12 Monkeys (1995), TimeCrimes (2007), The Time Traveler’s Wife (2009), and Predestination are all movies with predestination paradoxes (2014). Phoebe Fortune and the Predestination Paradox, written by M.S. Crook, is an example of a predestination paradox.
The Bootstrap Paradox.
A Bootstrap paradox happens when a person, thing, or piece of information is sent back in time, and it creates an endless loop where the thing, person, or information exists despite never being made. It is also called an ontological paradox because ontology is a branch of philosophy that studies the nature of being or existence.
Information:
George Lucas could theoretically hand himself the scripts for the Star Wars films from the past because there is no definitive starting point. He would then direct the movies and become famous, leading to a bootstrap paradox about information.
Person:
Let’s say a 20-year-old man who can travel through time meets a woman, has an affair with her, and then comes back home three months later without knowing that she is pregnant. It is a good example of a person-centered bootstrap paradox. Her child grows up to be a time traveler who goes back 21 years to meet a woman, and so on. In his 1959 masterpiece “All You Zombies,” American science fiction writer Robert Heinlein wrote a strange short story about a sexual paradox.
These ontological paradoxes mean that the Future, present, and past are not well-defined. Origin, a term that once meant the past but no longer does, is difficult for scientists to pin down. Information about the item’s production process and location is also crucial. None Kip Thorne was the first theoretical physicist to realize that wormholes that can be passed through and go back in time are theoretically possible, but only under certain conditions. Einstein’s field equations allow time to go around in closed loops.
Movies:
Some movies with bootstrap paradoxes are Somewhere in Time (1980), Bill and Ted’s Excellent Adventure (1989), Terminator movies, and Time Lapse (2014). The Netflix show Dark is based on the book “A Journey Through Time,” another well-known bootstrap paradox (2017–19).
The Trick on Grandfather
The Grandfather Paradox is about how traveling back in time can lead to “self-inconsistent solutions” to the past. Say you killed your grandfather because he started a dynasty that killed everyone. You think if you get rid of him before he meets your grandmother, everything will be fine. Theoretical physicists think the following will happen:
The schedule is safe to use.
Back in the present, you walk up to him and point a gun at his head. The bullets in the chamber have dents on their firing caps. While moving the gun, pull the trigger. Then you try to kill him in another way, but all it does is leave scars, which the victim later blames on the world’s worst mugger. Until a police officer chases you away, you can do many things as long as they don’t kill you.
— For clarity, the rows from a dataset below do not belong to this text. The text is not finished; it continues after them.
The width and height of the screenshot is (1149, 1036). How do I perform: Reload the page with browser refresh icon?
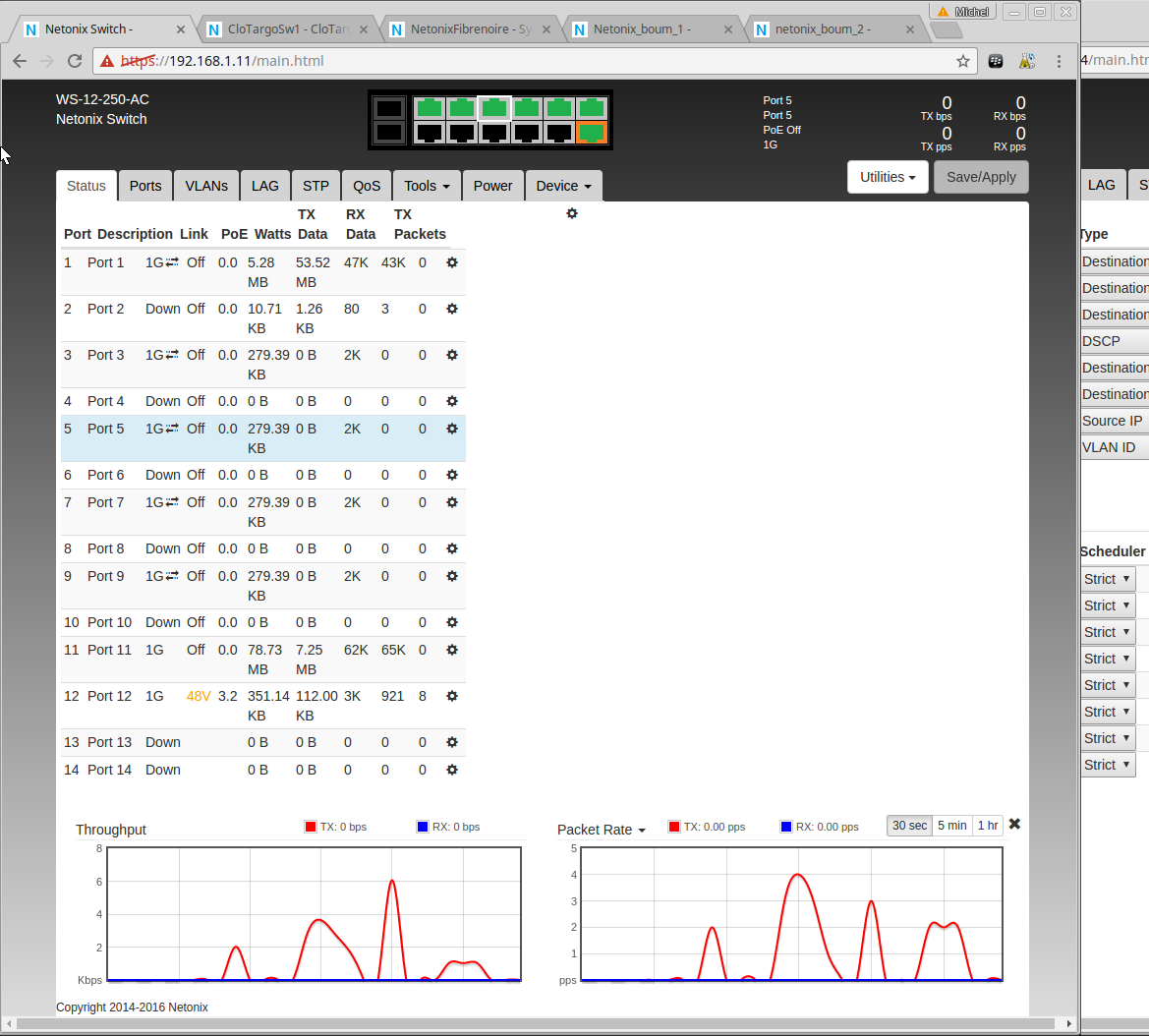coord(75,61)
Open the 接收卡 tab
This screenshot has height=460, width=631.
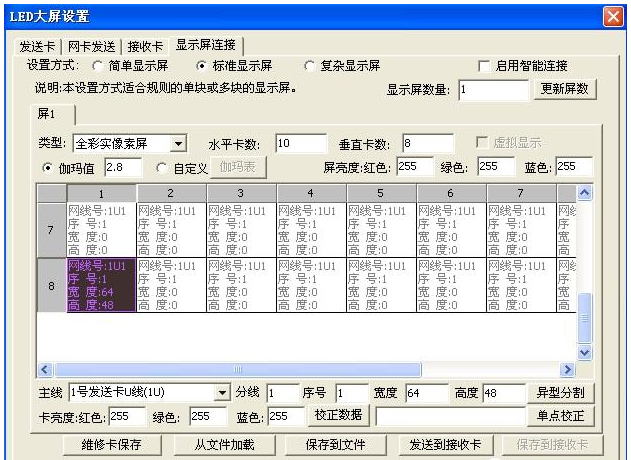tap(146, 46)
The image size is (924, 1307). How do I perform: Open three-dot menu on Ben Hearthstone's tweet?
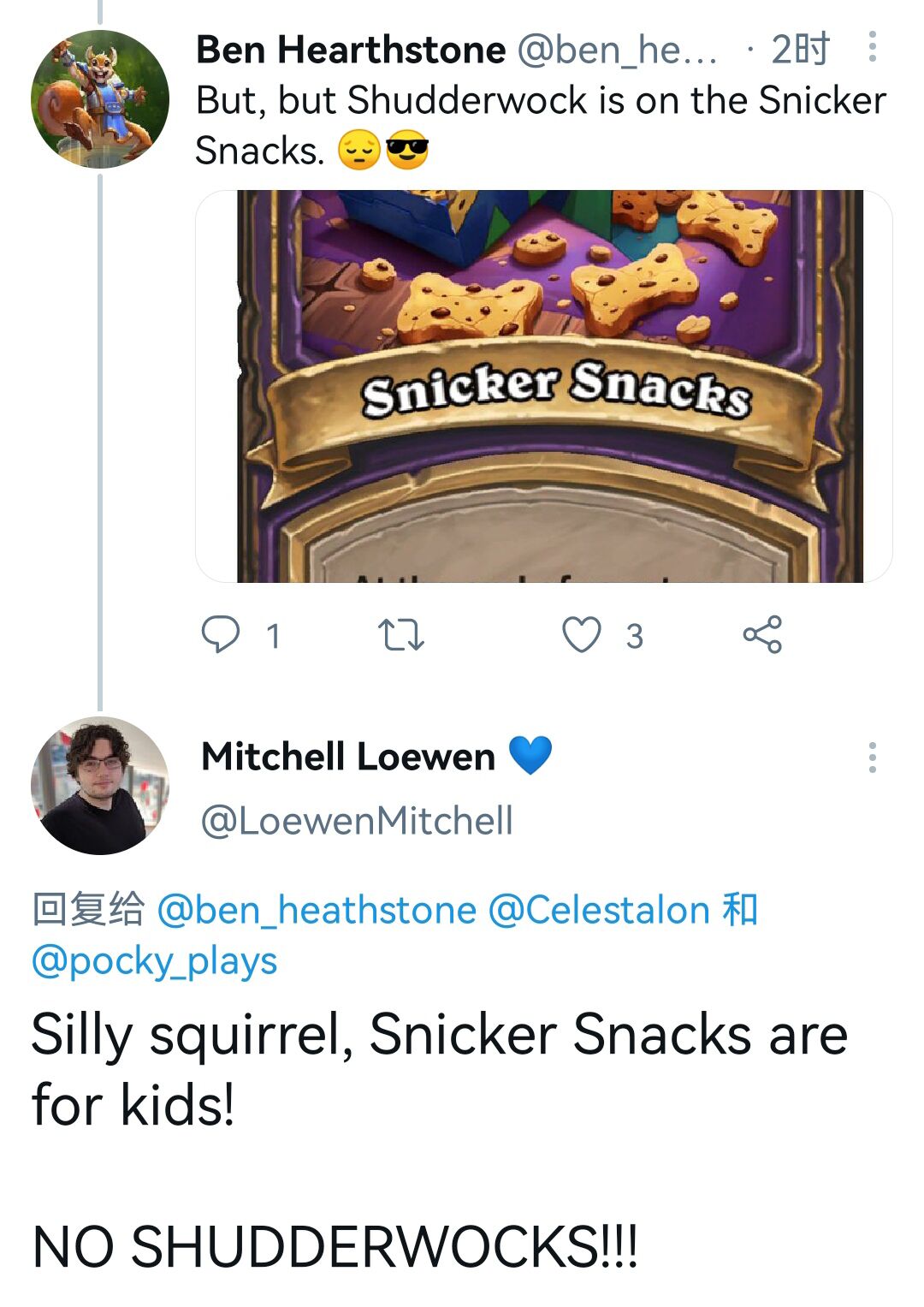[x=872, y=47]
Various universes are possible.
Back in the present, you walk up to him and point a gun at his head. BOOM! When you pull the trigger. The show is now over. Coming back to the “present,” even though you were never there. Your family, friends, home, things, bank account, and history have all been erased. Scientists think you may have made or entered a parallel universe right now.
Dr. Quantum in the Grandfather Paradox by Fred Alan Wolf, The Grandfather Paradox by Steven Burgauer, and Future Times Three (1944) by René Barjavel, the first novel to deal with a grandfather paradox, are all examples of books that talk about the grandfather paradox.
Movies/Shows:
The Twilight Zone episode Cradle of Darkness presents this idea best, and it shows how hard it is to try to change the past. Another example from the Dr. Who series is Let’s Kill Hitler.